WHAT YOU NEED TO DO: Starting at the line that contains "Determine the (x, y)" and continuing to the end of the records, copy the records again with "center point" changed to "midpoint" and everything else unchanged. Leave the pictures out of your answer.

ITEMS:
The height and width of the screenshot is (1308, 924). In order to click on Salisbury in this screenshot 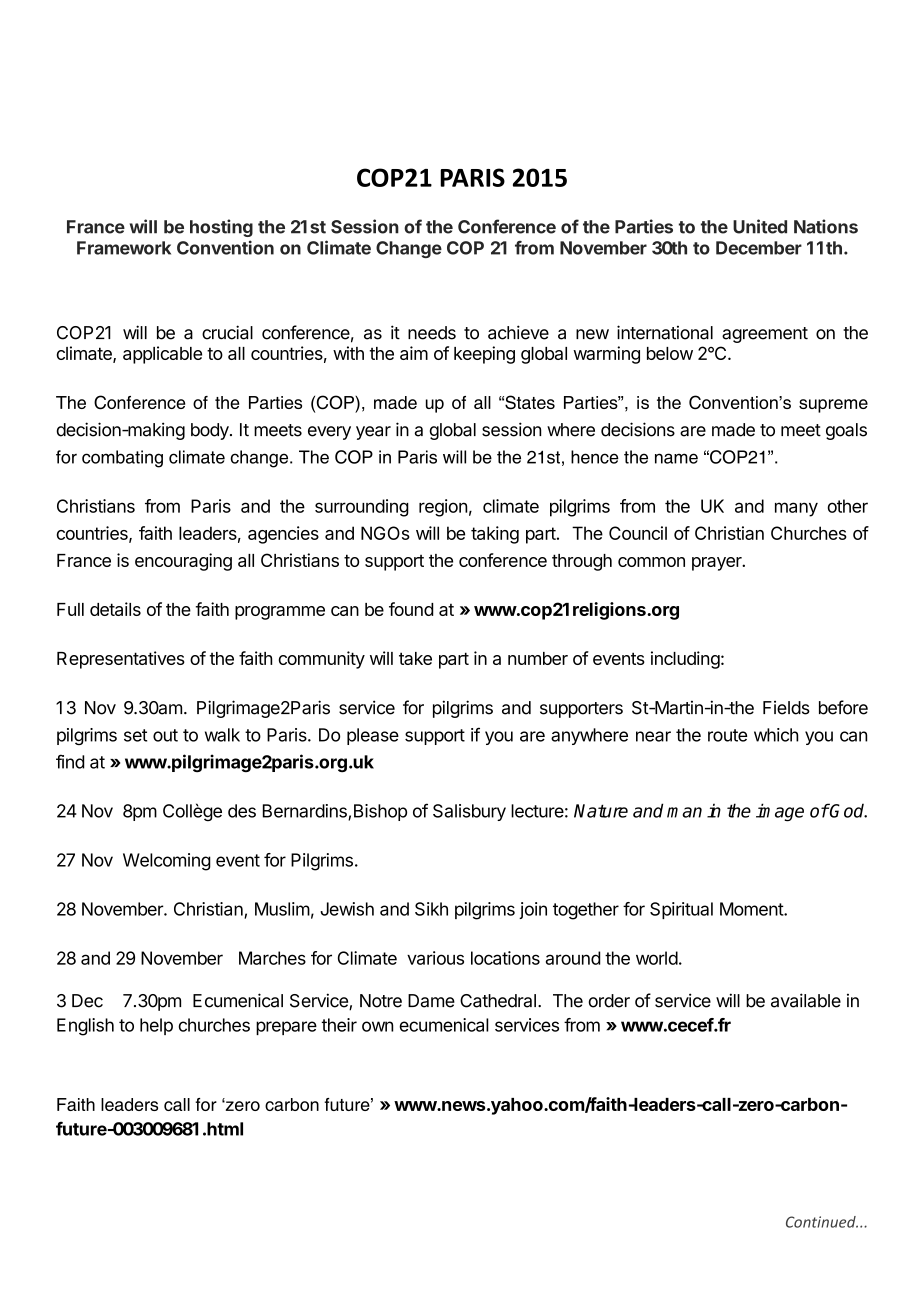, I will do `click(469, 812)`.
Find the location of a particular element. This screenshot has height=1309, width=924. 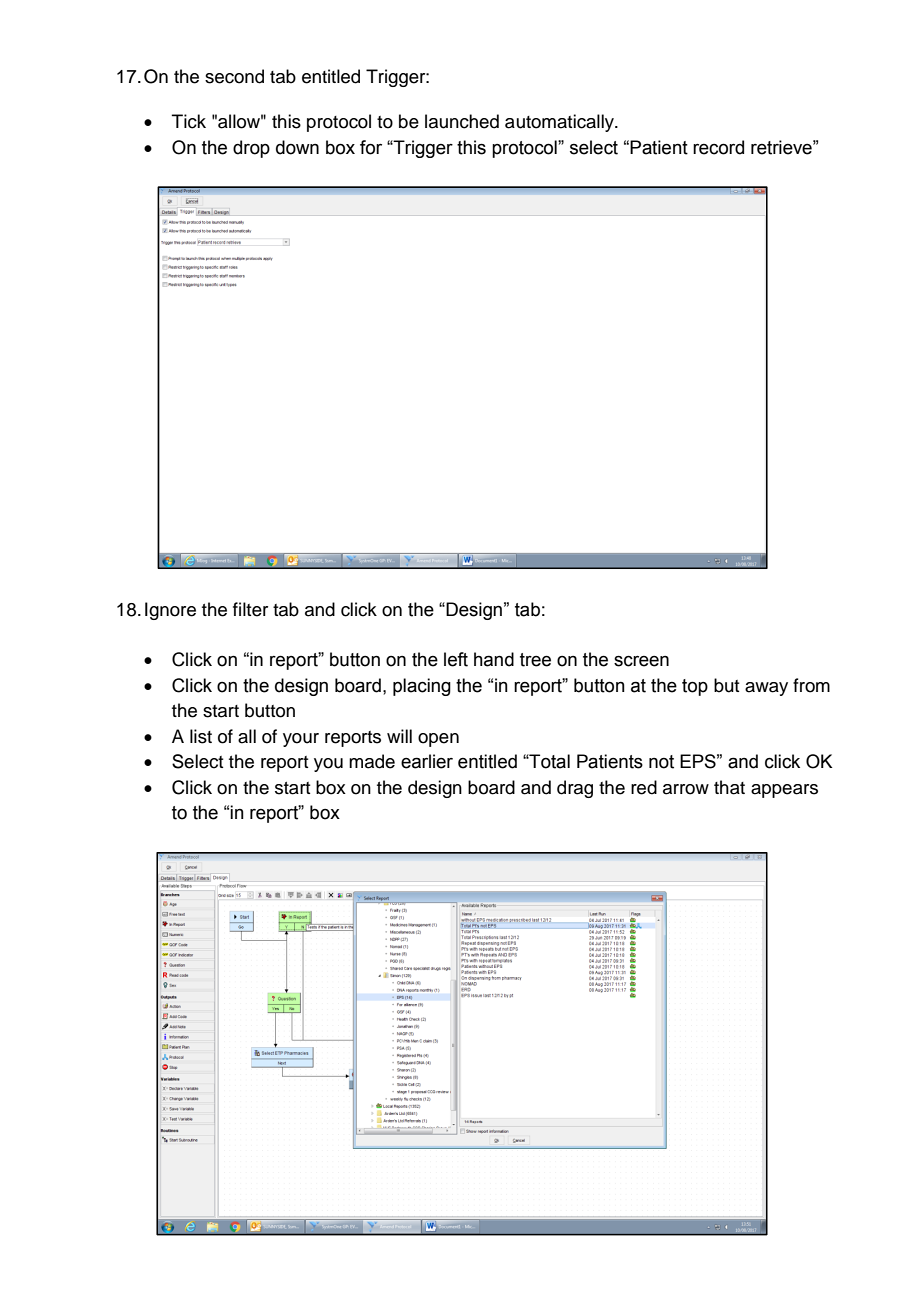

tree is located at coordinates (535, 660).
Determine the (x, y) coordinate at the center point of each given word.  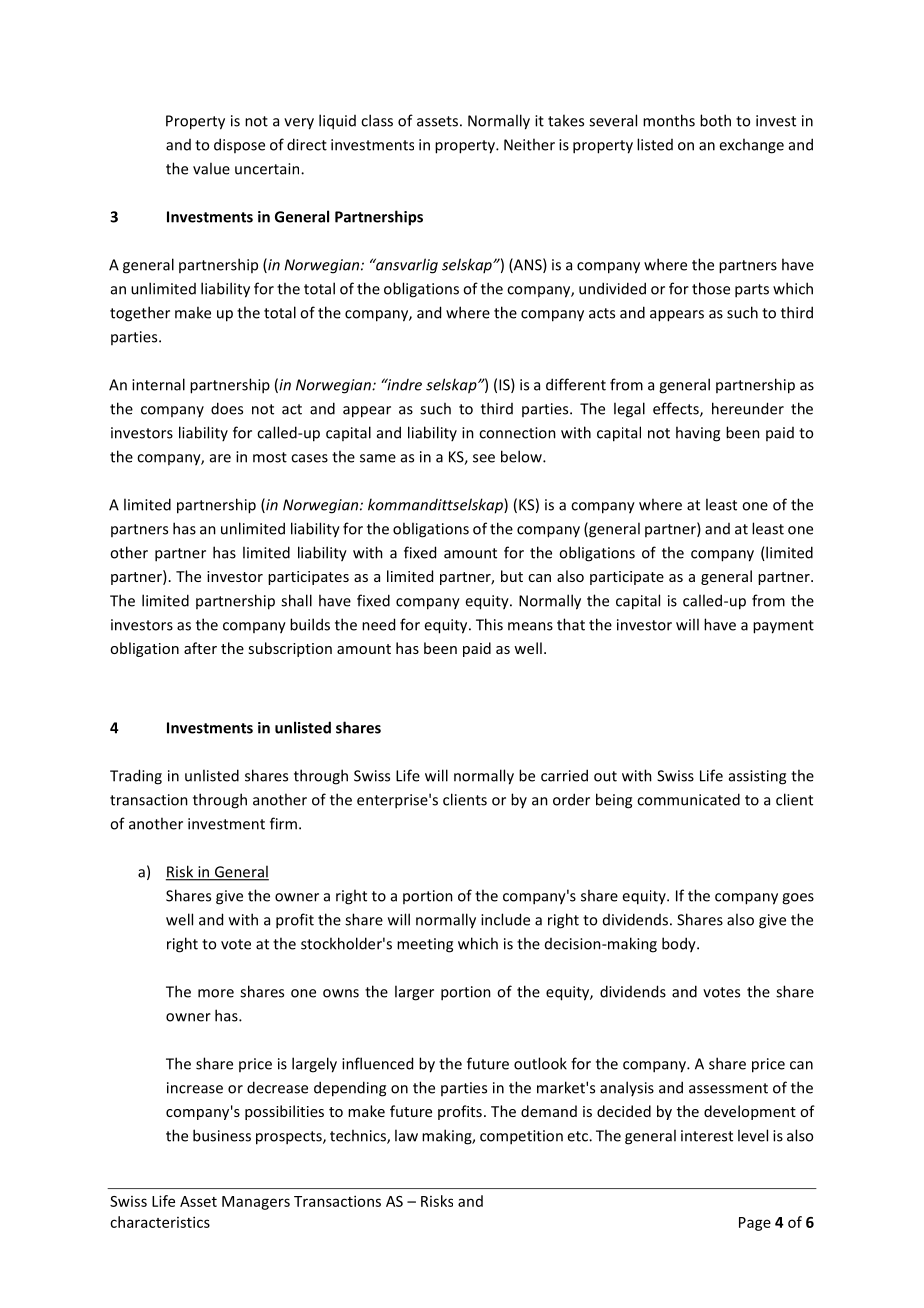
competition (521, 1137)
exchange (751, 146)
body (680, 945)
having (698, 434)
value (211, 168)
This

WRITTEN SOLUTION:
Determine the (x, y) coordinate at the midpoint of each given word.  
competition (521, 1137)
exchange (751, 146)
body (680, 945)
having (698, 434)
value (211, 168)
This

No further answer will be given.